Output the lines below exactly as they appear, starting at the line that contains "The image size is (2576, 700). In" and ending at the line that contains "Selection settings is", and output only those lines.
>>>
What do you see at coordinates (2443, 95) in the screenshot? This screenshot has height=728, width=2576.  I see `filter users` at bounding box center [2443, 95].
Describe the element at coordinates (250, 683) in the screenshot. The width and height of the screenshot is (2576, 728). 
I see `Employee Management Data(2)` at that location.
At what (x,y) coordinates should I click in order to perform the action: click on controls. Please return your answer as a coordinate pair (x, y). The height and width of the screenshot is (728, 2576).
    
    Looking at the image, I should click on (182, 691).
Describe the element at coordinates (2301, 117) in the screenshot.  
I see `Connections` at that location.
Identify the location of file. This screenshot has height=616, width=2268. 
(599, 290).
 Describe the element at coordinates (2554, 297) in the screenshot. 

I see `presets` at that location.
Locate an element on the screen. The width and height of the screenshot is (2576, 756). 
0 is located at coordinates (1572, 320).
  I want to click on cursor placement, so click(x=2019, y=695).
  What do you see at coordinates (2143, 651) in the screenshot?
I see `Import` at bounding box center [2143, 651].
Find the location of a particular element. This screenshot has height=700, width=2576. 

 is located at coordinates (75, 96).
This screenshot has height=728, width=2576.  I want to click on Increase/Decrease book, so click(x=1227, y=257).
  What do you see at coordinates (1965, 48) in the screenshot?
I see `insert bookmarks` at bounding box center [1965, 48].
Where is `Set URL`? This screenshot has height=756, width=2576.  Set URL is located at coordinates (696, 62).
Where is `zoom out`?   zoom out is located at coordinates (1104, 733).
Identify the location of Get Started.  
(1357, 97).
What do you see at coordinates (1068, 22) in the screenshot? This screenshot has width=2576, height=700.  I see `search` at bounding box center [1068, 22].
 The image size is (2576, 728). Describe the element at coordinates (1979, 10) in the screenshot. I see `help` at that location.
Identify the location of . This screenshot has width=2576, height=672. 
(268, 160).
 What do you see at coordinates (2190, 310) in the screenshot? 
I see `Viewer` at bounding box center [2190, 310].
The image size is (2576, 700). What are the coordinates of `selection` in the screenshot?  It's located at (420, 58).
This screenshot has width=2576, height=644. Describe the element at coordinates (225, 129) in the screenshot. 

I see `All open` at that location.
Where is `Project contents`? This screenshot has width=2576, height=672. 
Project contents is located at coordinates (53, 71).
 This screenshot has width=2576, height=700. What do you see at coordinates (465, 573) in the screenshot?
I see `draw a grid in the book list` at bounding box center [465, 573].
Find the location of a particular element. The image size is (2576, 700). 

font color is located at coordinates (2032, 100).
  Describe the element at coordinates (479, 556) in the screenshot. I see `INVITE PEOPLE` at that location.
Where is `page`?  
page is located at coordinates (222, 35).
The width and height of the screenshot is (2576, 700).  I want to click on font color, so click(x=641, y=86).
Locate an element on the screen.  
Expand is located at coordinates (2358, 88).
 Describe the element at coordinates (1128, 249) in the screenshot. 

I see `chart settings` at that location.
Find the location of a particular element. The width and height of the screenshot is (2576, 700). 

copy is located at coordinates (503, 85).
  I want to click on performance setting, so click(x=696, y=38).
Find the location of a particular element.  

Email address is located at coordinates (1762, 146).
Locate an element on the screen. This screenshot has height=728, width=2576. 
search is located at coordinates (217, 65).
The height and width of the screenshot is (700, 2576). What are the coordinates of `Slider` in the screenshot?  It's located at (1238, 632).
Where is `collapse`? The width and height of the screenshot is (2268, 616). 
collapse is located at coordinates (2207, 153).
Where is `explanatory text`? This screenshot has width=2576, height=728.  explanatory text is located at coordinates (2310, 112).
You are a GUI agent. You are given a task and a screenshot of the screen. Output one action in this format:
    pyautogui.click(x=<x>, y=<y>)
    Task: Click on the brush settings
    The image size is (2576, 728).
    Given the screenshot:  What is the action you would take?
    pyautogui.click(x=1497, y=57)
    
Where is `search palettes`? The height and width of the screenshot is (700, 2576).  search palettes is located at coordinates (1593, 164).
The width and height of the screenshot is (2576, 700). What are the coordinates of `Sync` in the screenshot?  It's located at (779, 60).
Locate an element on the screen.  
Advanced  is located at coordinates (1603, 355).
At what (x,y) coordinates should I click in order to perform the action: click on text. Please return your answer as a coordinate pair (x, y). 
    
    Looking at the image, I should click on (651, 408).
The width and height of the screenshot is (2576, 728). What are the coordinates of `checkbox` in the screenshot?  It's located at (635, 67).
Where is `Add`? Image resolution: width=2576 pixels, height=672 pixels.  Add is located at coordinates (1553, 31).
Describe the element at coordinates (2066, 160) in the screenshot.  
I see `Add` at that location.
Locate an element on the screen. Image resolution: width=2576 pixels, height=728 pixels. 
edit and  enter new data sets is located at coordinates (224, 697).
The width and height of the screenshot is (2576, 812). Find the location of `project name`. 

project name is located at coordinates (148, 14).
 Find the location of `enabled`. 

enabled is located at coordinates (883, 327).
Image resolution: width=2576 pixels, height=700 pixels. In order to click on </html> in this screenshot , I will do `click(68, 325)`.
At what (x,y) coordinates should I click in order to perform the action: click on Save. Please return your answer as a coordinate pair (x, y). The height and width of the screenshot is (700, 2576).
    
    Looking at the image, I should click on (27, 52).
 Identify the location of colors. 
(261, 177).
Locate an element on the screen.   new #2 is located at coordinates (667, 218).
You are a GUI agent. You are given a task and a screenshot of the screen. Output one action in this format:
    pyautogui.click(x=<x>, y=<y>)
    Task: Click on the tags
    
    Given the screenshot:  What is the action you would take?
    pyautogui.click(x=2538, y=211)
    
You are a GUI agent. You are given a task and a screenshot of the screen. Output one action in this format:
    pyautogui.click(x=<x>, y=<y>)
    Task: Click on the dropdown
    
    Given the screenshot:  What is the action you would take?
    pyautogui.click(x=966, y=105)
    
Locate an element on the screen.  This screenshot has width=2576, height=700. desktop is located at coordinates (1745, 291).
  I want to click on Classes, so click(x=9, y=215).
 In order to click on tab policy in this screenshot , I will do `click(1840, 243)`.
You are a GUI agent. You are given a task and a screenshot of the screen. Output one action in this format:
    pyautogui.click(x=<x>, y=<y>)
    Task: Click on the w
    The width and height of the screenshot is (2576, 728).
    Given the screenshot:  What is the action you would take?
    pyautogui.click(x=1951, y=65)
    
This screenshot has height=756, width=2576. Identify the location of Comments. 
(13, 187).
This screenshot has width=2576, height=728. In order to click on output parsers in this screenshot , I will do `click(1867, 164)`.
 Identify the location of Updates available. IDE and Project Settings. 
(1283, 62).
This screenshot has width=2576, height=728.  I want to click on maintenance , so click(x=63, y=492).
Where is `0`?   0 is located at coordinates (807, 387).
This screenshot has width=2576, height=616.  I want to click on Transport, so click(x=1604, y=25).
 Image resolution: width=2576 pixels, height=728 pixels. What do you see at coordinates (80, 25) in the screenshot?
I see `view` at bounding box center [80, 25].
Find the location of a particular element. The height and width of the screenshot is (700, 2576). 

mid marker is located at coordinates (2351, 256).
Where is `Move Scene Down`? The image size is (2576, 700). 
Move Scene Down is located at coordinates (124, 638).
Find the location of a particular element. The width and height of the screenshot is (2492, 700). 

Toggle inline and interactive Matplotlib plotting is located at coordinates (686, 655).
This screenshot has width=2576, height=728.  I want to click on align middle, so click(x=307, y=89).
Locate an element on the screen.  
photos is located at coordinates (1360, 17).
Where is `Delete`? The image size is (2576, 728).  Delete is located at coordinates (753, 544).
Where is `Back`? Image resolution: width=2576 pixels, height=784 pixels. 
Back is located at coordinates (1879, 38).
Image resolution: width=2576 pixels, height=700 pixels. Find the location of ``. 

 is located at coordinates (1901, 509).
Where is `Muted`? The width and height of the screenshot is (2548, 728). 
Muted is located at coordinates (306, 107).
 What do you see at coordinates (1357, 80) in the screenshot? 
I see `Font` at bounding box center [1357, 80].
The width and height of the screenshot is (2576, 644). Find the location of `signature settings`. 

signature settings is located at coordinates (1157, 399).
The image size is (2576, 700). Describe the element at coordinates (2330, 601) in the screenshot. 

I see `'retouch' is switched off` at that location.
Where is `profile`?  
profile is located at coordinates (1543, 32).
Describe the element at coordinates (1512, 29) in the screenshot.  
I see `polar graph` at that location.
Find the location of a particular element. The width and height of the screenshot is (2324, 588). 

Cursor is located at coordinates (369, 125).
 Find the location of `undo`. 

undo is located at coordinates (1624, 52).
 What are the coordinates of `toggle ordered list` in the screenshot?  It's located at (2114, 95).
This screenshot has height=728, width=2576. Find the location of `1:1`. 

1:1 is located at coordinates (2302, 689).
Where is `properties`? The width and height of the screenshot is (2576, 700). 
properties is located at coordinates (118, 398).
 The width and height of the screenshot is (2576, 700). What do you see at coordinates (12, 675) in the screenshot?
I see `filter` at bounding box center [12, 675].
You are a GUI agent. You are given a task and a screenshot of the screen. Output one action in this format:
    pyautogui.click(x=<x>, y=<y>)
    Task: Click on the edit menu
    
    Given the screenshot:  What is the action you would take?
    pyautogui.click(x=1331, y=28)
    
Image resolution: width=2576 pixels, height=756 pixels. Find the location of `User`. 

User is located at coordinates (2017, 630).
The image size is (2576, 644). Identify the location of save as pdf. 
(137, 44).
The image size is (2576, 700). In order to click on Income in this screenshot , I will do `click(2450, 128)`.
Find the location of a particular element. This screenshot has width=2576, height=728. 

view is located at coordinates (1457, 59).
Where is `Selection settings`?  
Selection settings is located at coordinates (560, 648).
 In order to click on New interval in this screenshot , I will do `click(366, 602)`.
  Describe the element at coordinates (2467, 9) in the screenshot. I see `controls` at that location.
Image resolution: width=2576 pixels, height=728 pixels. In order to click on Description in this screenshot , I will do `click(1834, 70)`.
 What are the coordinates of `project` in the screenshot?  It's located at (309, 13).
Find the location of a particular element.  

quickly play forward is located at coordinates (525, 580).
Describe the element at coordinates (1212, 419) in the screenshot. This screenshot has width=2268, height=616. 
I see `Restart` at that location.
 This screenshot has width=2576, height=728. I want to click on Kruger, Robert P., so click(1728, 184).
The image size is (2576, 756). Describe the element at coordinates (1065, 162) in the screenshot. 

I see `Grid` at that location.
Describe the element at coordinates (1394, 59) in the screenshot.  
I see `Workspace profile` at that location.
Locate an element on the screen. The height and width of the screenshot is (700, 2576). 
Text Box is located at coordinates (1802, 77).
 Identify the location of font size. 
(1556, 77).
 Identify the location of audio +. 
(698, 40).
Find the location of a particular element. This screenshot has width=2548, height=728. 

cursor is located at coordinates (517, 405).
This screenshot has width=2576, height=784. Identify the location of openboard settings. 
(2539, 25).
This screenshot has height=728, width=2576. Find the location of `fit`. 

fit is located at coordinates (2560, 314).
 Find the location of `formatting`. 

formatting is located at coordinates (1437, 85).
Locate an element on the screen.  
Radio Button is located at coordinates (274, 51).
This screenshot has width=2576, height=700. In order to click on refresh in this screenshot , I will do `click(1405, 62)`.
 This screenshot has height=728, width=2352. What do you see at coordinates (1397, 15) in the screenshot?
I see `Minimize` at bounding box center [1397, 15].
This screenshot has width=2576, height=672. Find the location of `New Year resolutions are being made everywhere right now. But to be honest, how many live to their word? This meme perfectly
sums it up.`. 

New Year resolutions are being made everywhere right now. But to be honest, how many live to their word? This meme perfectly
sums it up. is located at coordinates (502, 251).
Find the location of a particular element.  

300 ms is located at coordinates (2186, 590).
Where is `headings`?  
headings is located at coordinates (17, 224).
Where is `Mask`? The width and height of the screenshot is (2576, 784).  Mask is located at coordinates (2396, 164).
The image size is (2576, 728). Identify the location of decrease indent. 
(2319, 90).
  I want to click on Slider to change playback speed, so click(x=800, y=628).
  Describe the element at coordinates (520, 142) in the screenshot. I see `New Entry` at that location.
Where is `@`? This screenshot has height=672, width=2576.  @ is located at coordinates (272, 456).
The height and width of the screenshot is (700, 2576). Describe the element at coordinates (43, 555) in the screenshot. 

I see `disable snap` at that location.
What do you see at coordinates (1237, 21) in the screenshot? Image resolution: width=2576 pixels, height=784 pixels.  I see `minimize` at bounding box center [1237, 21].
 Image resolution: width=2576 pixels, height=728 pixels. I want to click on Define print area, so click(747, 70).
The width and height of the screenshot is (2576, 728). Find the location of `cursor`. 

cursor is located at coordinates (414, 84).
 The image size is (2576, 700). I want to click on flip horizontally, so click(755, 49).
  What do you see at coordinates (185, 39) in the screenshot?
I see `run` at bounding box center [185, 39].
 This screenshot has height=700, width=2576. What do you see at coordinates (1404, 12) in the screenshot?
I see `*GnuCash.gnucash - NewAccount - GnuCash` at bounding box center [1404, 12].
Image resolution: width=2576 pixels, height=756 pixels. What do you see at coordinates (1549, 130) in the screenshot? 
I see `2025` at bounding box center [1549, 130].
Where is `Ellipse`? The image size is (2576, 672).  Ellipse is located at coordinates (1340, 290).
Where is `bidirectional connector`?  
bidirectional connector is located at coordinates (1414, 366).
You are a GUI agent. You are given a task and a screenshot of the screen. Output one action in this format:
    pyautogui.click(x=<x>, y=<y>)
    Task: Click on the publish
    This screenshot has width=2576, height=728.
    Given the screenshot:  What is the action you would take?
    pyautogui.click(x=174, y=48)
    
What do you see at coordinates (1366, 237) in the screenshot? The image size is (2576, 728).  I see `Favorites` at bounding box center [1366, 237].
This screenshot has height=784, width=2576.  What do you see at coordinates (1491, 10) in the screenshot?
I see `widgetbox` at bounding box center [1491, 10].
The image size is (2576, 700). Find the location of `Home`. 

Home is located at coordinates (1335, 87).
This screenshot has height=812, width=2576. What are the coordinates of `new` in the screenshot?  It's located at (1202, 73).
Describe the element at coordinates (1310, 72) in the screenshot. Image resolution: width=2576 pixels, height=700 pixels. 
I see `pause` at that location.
<<<
* _Solution for this task_
The image size is (2576, 700). In order to click on Income in this screenshot , I will do `click(2450, 128)`.
Find the location of a particular element. This screenshot has width=2576, height=728. 

view is located at coordinates (1457, 59).
Where is `Selection settings`?  
Selection settings is located at coordinates (560, 648).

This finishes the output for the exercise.